EJERCICIO PROPUESTO 1 >> En el texto sobre cracs y egocracia, enumera los rasgos por los que se reconoce a estas personas según la oración que comienza con «Se les reconoce».
EJERCICIO PROPUESTO 2 >> Según el texto sobre cracs y egocracia, ¿qué hacen quienes plantan bosques?

TEXTO PROPORCIONADO >>

□ □ □ □

José Luis Abraham López: «Cracs y egocracia: realidad y ficción»

Se les reconoce porque defienden causas legítimas, no admiten consejos, no saben escuchar y afloran luego su moral sin escrúpulos, dándoselas de abanderados de lo correcto.

En cualquier conversación informal y de relativa confianza, es habitual que se haga recuento de individuos que nos resultan cazadores de mariposas y otros que plantan bosques. Si los primeros persiguen constantemente ideas brillantes saltando de un objetivo a otro sin realmente profundizar en ninguno; los últimos se implican con perseverancia en proyectos significativos y duraderos, construyendo algo que trasciende el tiempo.

Quien más, quien menos, conoce auténticos cracs que merecen regalías allí donde pisan porque demuestran con honestidad sus altas capacidades para desenvolverse en un ámbito concreto y despiertan en nosotros profunda admiración. Poseen la varita mágica en una capacidad natural para destacar en lo que hacen, ganándose el respeto de quienes los rodean. Pero también, quien más quien menos, sabe de individuos que falsamente encaminan sus pasos en un terreno y formas nada convenientes con lo que precisamente se entiende por «persona que destaca extraordinariamente en algo» por intentar picar muy alto pero errar estrepitosamente en el punto de mira.

□ □ □ □

MATERIAL PROPORCIONADO >>
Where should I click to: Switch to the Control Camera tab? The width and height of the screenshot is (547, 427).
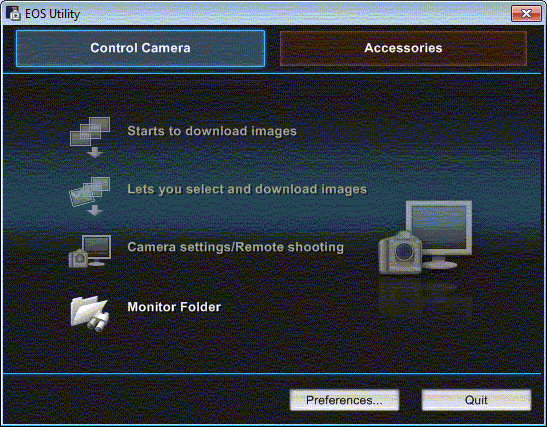pos(140,48)
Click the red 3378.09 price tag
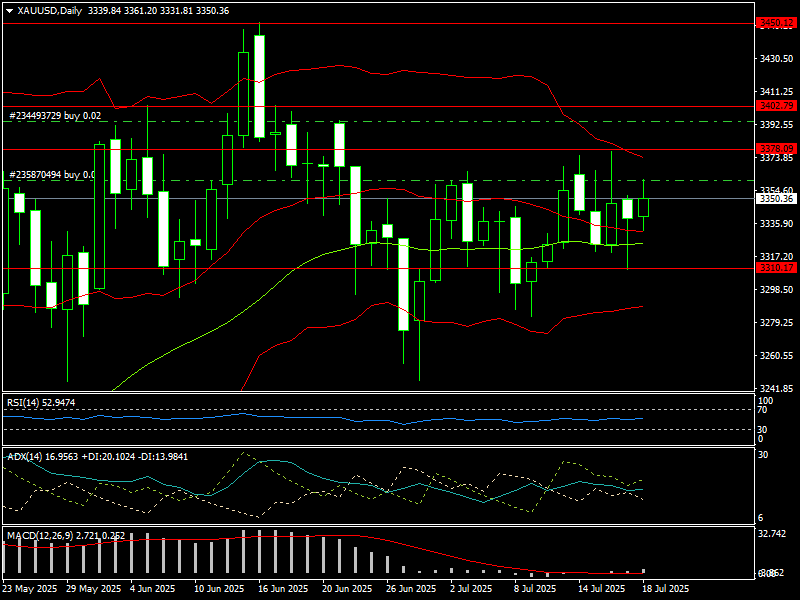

□ □ □ □

SOLUCIÓN DEL PROBLEMA 1 >> Defienden causas legítimas, no admiten consejos, no saben escuchar y afloran luego su moral sin escrúpulos, dándoselas de abanderados de lo correcto.

SOLUCIÓN DEL PROBLEMA 2 >> Se implican con perseverancia en proyectos significativos y duraderos y construyen algo que trasciende el tiempo.